Your task>
Can you carry on the interview about deer browsing in Minnesota's Northwoods, starting right after its last sentence?

Science Update: Deer Browsing

Forest Ecology and Management published a study about the long-term effects of deer browsing on Minnesota’s Northwoods. The state’s forests provide outstanding wildlife habitat, jobs and some of Minnesota’s best outdoor recreation opportunities. Whether they will continue to do so depends on forest restoration and management efforts.

Nature.org talked with Mark White, the Conservancy’s forest ecologist in Minnesota and author of the new study, about what deer like to eat, what a deer-free forest looks likes and why a spruce savanna is even worse than it sounds.

nature.org:

Why did we do this study?

Mark White:

Back in the late 80’s, The Nature Conservancy and the Encampment Forest Association were concerned about the lack of regeneration of white pine and white cedar in Encampment Forest, an old growth forest along the North Shore. We had big canopy trees that were hundreds of years old but there was almost no regeneration out there.

It was pretty obvious white-tailed deer had something to do with that. You could see heavily browsed pines and cedars.

We constructed three half-acre exclosures with 10-foot tall fences to keep deer out. We also identified an equal number of plots of the same size but didn’t fence them off.

Data provided>

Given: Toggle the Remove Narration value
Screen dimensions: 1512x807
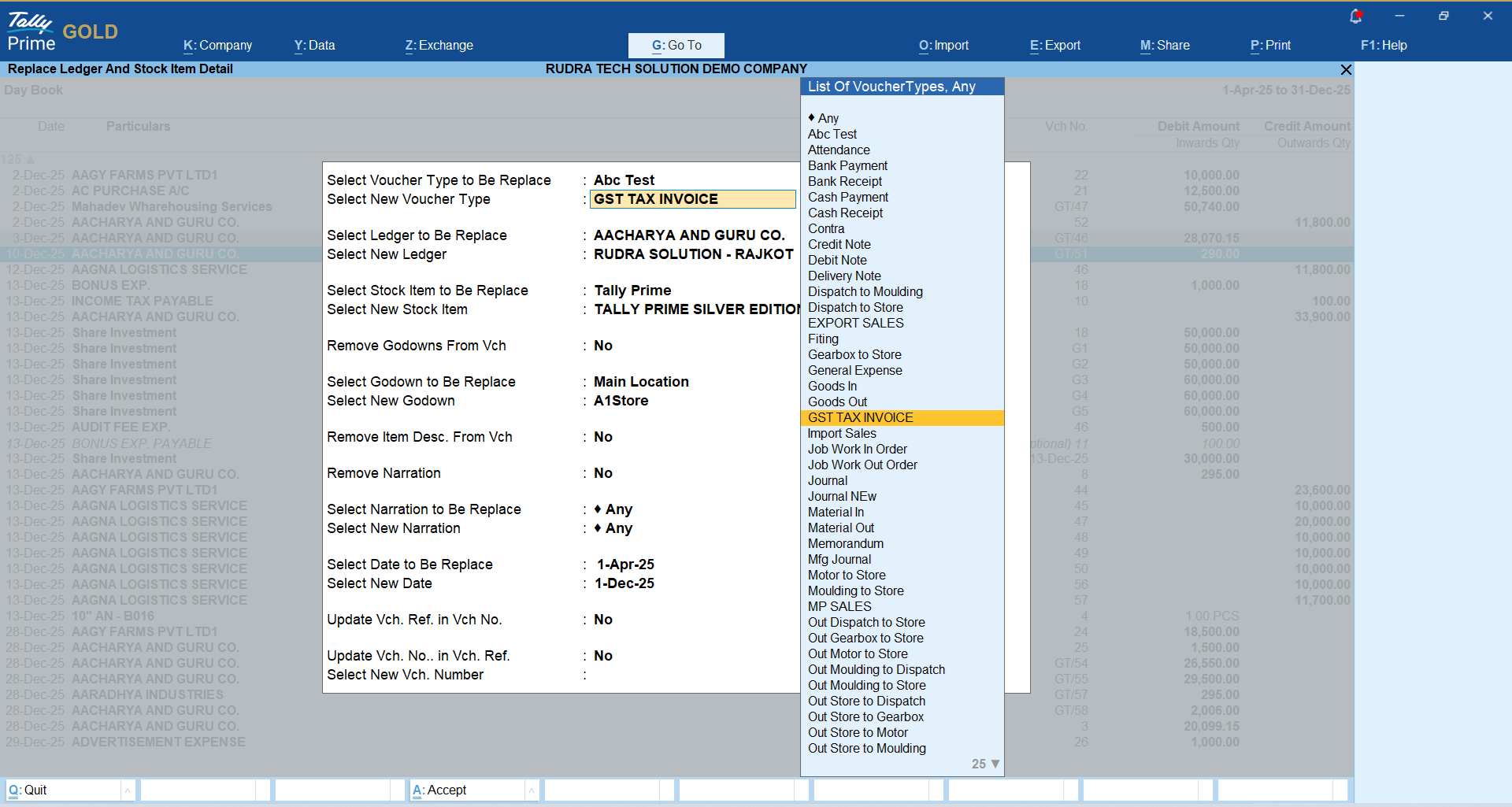Looking at the screenshot, I should (x=603, y=473).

Final result>
nature.org:

What did you find?

Mark White:

After about 7 years we went back and found some pretty significant differences. There were a lot of white pine and white cedar tree seedlings and saplings in the fenced-off areas. And then in 2008, we went back and resampled every tree bigger than an inch in diameter. We were interested in getting a look at the long-term changes, comparing the changes within these fenced areas to the areas that were not protected from browsing by white-tailed deer.

Deer browse on their favorite foods. During the winter, these are white pine and white cedar. During the growing season, they favor a variety of deciduous species like red maple, mountain maple, and ash. Outside the fenced areas, we couldn’t find any regeneration of white pine or white cedar. In fact, very few young trees that could replace the large white pine and cedar were growing outside the fences. Within fenced areas, there were abundant seedlings and saplings, particularly of white pine.

Outside the fences, we observed a shift to dominance by white spruce, a species with little nutritional value and rarely eaten by deer. Balsam fir, which deer only eat under starvation conditions, was also abundant on some sites.

nature.org:

How do the fenced-off areas compare with the unfenced study areas?

Mark White:

You go into an exclosure and you see a whole range of tree species and sizes growing. It’s hard to walk through because the vegetation is so dense.

Outside the fences, you can see a long way. You can walk through without having to push the vegetation apart. You see the canopy trees but on the ground it’s pretty much nothing but grass, spruce and heavily browsed brush. No one can mistake the difference.

nature.org:

What does this mean for Minnesota’s Northwoods?

Mark White:

What we see is a simplification of the forest. Our forests are gradually becoming less diverse and shifting toward non-preferred food species like white spruce and balsam fir.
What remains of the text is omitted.